Для толпы Эмиль Оливье остался «человеком с легким сердцем». Придя к власти накануне войны 1870 года, новый глава кабинета министров на самом деле взял на себя ответственность, лежащую на императоре, императрице, военных, которые абсолютно не представляли истинного соотношения сил и обманули его. Законодательному корпусу, которому Тьер не без основания объявил об опасности развязанной безумной войны, Эмиль Оливье ответил импровизацией: «Да, с сегодняшнего дня на меня и на моих коллег возложена большая ответственность. Мы с легким сердцем принимаем ее…» И он тут же добавил: «Не подумайте, что я хотел сказать с радостью, я сам говорил вам о печали, которую чувствую… я хотел сказать, что сердце не отягощено сожалением… потому что к войне, которую мы ведем, нас вынудили…»
Однако разгром породил горечь и озлобленность, и в коллективной памяти остались лишь три неосторожных слова. После этой речи Эмиль Оливье прожил еще сорок три года, в течение которых тщетно пытался оправдаться. Он опубликовал объемные мемуары «Либеральная империя», почти что шедевр. Не помогли ни безупречное прошлое, ни явная беспристрастность, ни достойный уход от дел. Наконец, выходит его «Дневник», опубликованный благодаря его дочери. Там мы видим суть этого человека, она – из благороднейшего металла. Юность Эмиля Оливье напоминает не Растиньяка, а скорее юные годы Ламартина и Виктора Гюго. Как министр французской империи он был либералом, как политик – сентиментален, как читатель Боссюэ[590]
и Паскаля – романтичен. Я с чувством симпатии прочел его свидетельства, похожие на исповедь.Из предисловия Реймона Дюме мы узнаем о его семье. Некий юноша, видимо благородного происхождения, порывает с родными и приезжает из Бретани в Париж во время революции; он – республиканец, каковым и останется всю свою жизнь, которую проведет в окрестностях Тулона в должности директора школы.

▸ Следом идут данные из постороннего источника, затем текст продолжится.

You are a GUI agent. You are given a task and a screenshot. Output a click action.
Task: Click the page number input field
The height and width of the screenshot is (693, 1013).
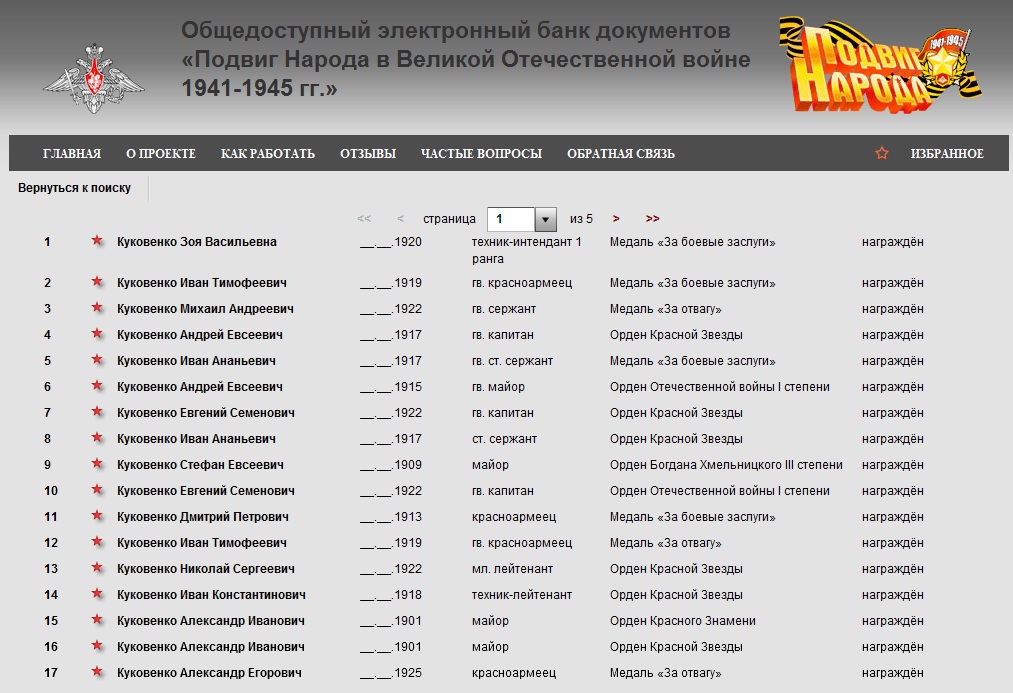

Его сын Демосфен Оливье женится на дочери марсельского торговца. Став во главе торгового дома, он, по суровому мнению Реймона Дюме, «порождал детей и заговоры». Будучи муниципальным советником в Марселе, другом Армана Карреля[591]
и всех демократов того времени, Демосфен желал освобождения Польши, Ирландии и Италии и привечал за своим столом преследуемых заговорщиков. В его голове все было смешано в кучу, но как-то великодушно, и доподлинно известно, что сын всегда испытывал к нему огромное восхищение.Эмиль Оливье родился в 1825 году. Детство было нелегким: он испытал чудовищное давление эпохи, совсем юным лишился матери и видел разорение отца. Демосфен устремился «на север» в Париж и бросился в объятия Ламенне, Ледрю-Роллена и Пьера Леру[592]
, мечтателя-хитреца. В двадцать один год, получив диплом юриста, Эмиль Оливье уже заботился об экстравагантном и гениальном отце. Сын Демосфена был «высоким, худым, грациозным, с темными ласковыми глазами, с руками как у священника», с нежным и звонким голосом, «пробуждавшим чувства». По словам Бергсона, занявшего его кресло в Академии, он был «воплощенным красноречием… Красноречием столь простым и чистым, что возникает вопрос, как при виде архитектуры греческого храма: как такое могло получиться?»«Дневник» начинается в 1846 году. Перед нами – страдающий юноша, он стремится «к идеалу вне сего мира». Он намеревается помогать несчастным. «Надеюсь, что мое сердце никогда не забудет боли и унижения, которые, к несчастью, сопровождали мою молодость… Надеюсь, у меня хватит сил сохранить чистоту нравов и натуры». Кто же его учителя? Готовя защитительные речи, он прежде всего изучает проповеди Боссюэ, а затем вырабатывает собственные правила: импровизировать, никогда не читать, тщательно продумывать основные идеи, упорядочивать их, два раза переписывать приготовленную речь, потом рвать ее, не запоминая наизусть, хорошо знать вступительную и заключительную части.
Происходит революция 1848 года. Двадцатидвухлетний юноша настолько зрелый, что благодаря дружбе отца с временным правительством Эмиль Оливье назначается комиссаром республики в округе Вар и Буш-дю-Рон. Марсельцы ожидали сурового проконсула. А увидели юного архангела, искренне проповедовавшего примирение. Однажды депутация «правоверных» пришла к нему с просьбой арестовать одного инженера и «епископа-дворянина, монсеньора Мазено». Приятнейшим, но очень жестким тоном юный комиссар отвечал, что он не только ничего не предпримет на их счет, но окажет им почетный прием. Когда ему сказали, что он рискует быть вовлеченным в бунт, он проник в самую гущу мятежников и убедил их своим красноречием.